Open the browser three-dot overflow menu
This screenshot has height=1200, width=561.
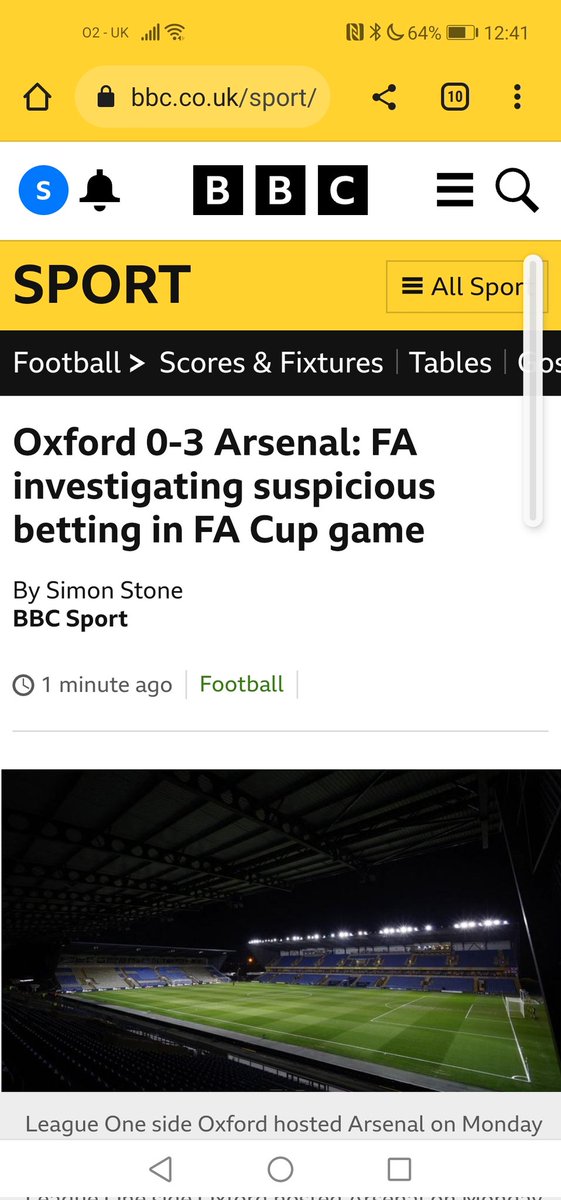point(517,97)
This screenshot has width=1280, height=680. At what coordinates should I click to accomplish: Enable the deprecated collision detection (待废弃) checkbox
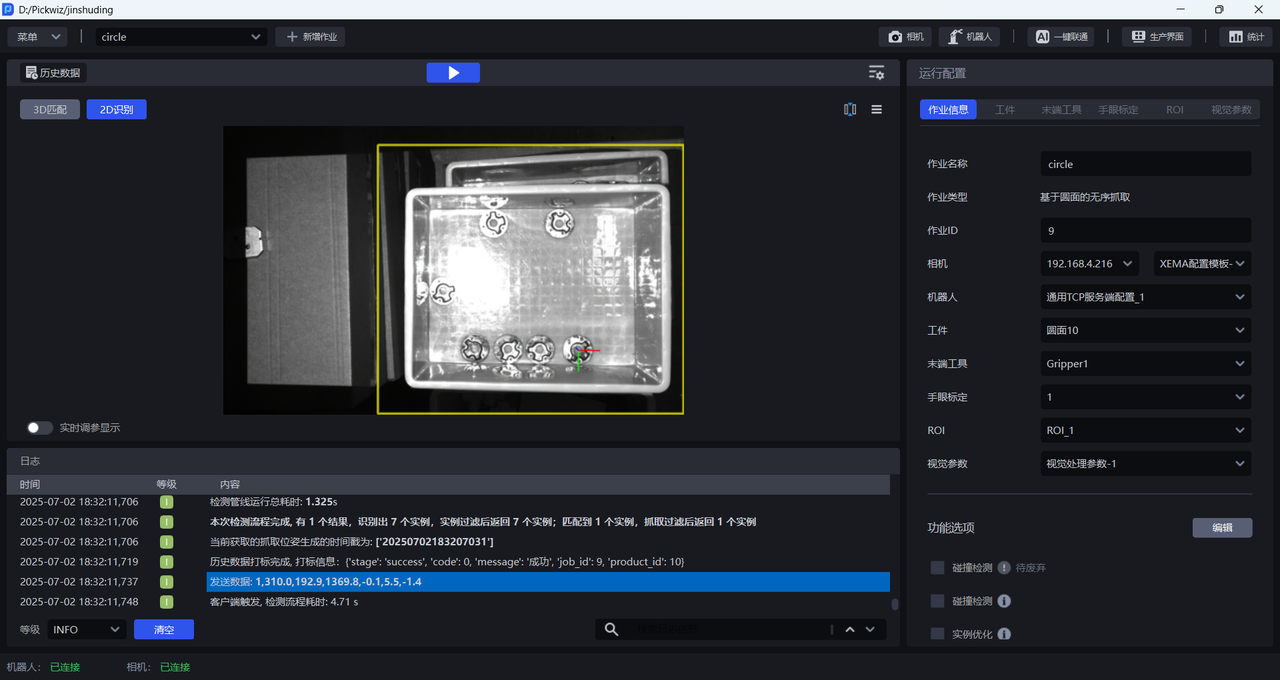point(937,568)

Exercise objective: Please retype, exactly as they appear, the lines from the one with "This screenshot has width=1280, height=680." through the final line of the material, both included, and drop any pictures.

Task result:
This screenshot has width=1280, height=680. At what coordinates should I click to accomplish: Enable the deprecated collision detection (待废弃) checkbox
point(937,568)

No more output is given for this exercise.